__WHAT THE TASK ASKS__
An exact copy is needed of the lines in the entries below from the line with "The image size" up to and including the line with "Screen dimensions: 1018x406", and of nothing else. Leave the pictures out.

__DATA TO PROCESS__
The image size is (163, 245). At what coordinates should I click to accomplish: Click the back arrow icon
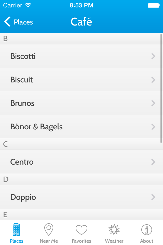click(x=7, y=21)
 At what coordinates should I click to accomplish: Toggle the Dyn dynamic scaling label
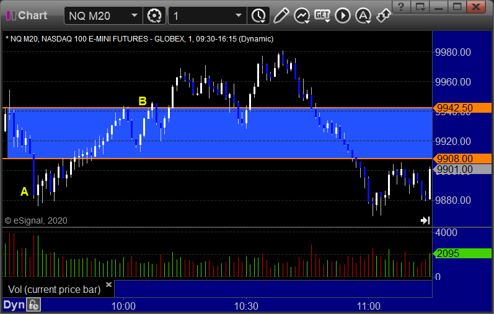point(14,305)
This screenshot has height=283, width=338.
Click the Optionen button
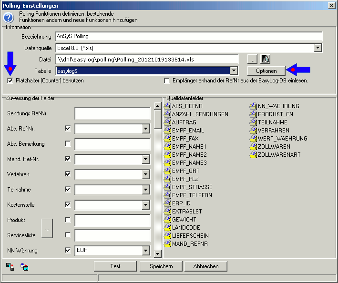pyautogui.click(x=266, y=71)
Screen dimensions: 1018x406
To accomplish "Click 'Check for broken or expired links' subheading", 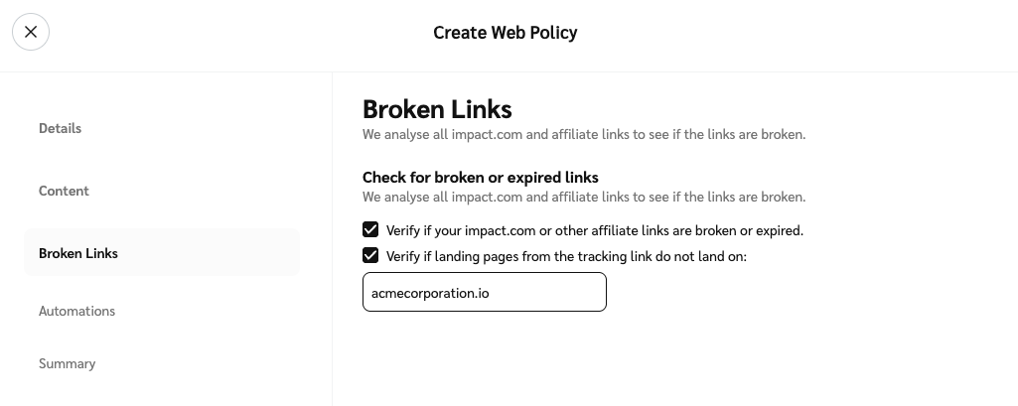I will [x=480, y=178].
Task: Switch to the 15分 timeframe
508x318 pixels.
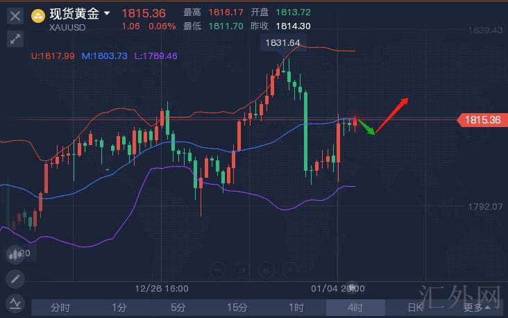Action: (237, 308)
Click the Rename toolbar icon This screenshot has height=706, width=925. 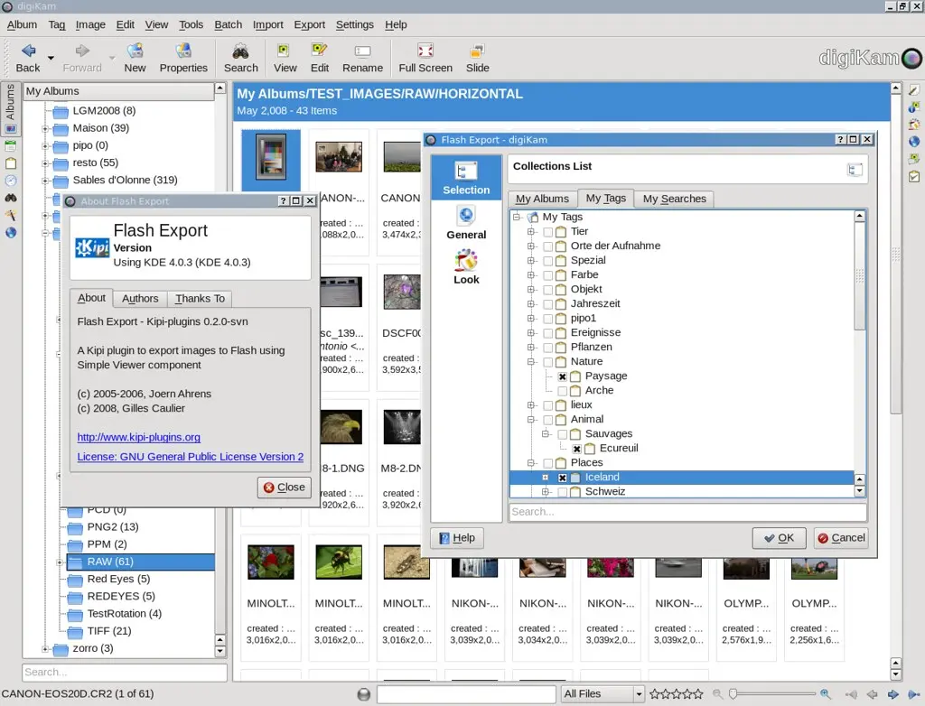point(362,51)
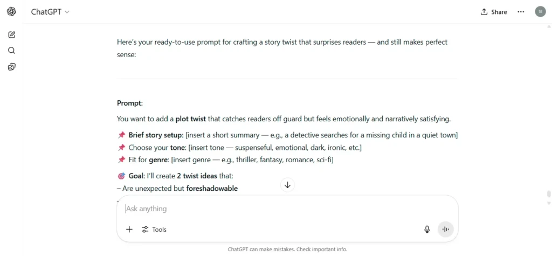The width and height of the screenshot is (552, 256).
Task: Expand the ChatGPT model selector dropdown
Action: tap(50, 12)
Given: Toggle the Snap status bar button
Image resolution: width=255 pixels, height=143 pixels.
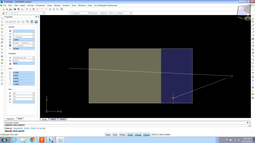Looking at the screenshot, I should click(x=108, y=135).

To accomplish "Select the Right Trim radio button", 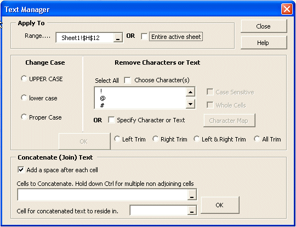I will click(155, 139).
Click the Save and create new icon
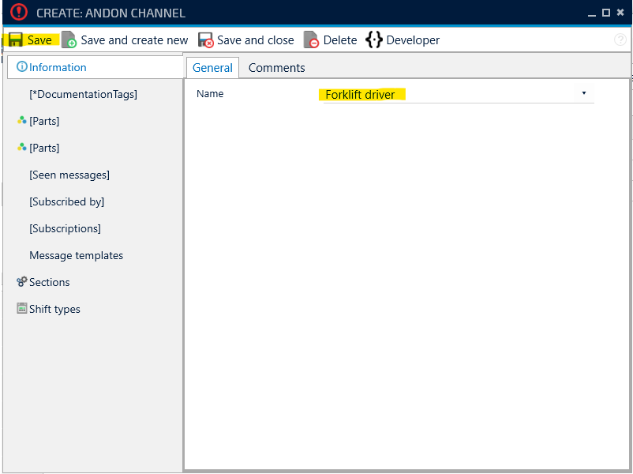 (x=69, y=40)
* * *
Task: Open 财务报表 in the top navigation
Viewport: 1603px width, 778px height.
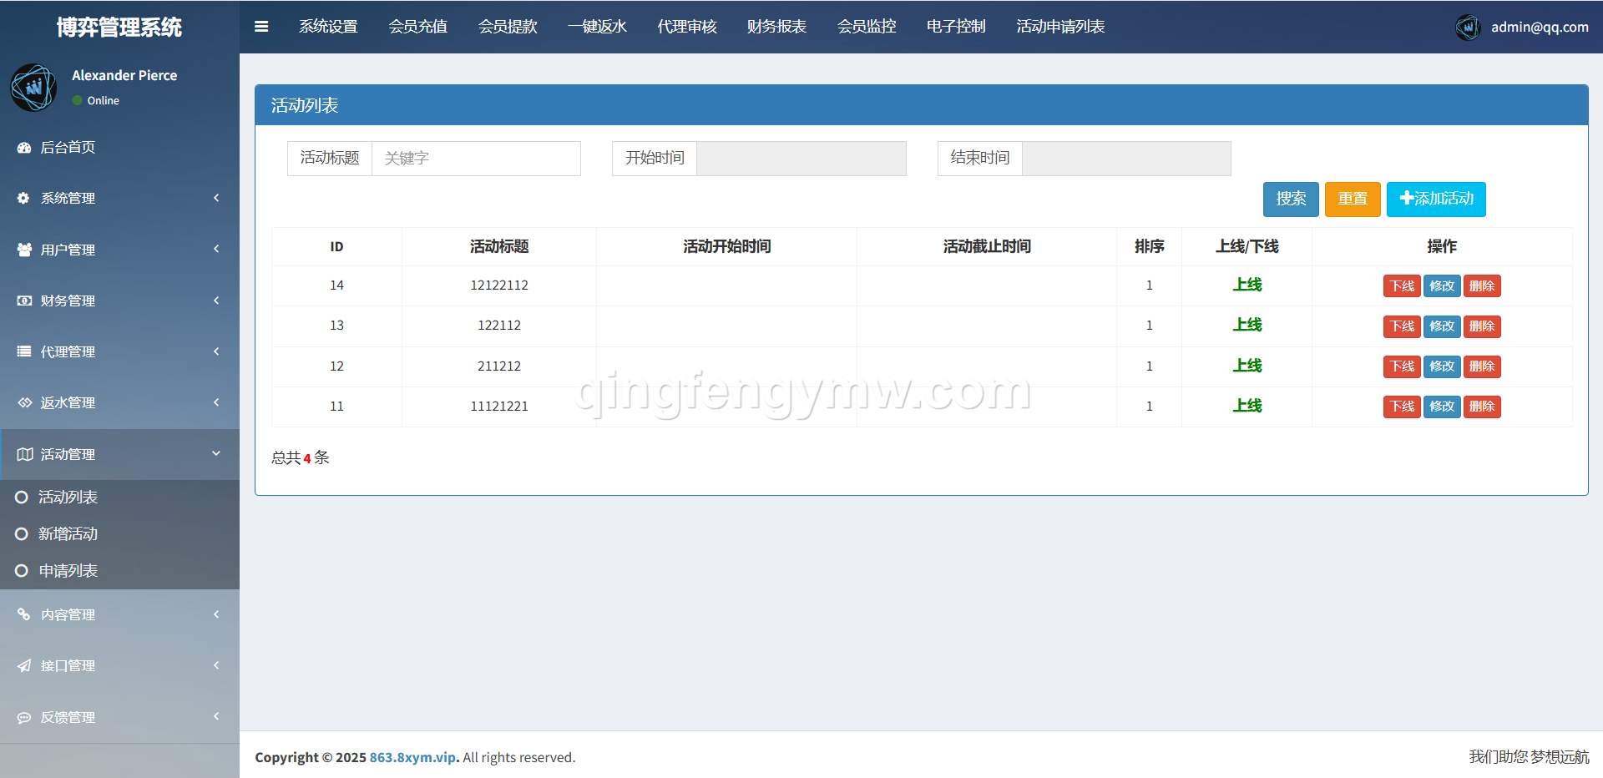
---
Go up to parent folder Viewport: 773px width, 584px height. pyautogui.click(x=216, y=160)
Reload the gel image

__TASK RESULT__
The image size is (163, 245). At what coordinates should I click to accomplish: Click the back arrow icon
click(x=7, y=21)
 At what coordinates should I click to accomplish: Toggle the Dyn dynamic scaling label
point(14,305)
This screenshot has height=283, width=338.
Click the Optionen button
pyautogui.click(x=266, y=71)
Screen dimensions: 1018x406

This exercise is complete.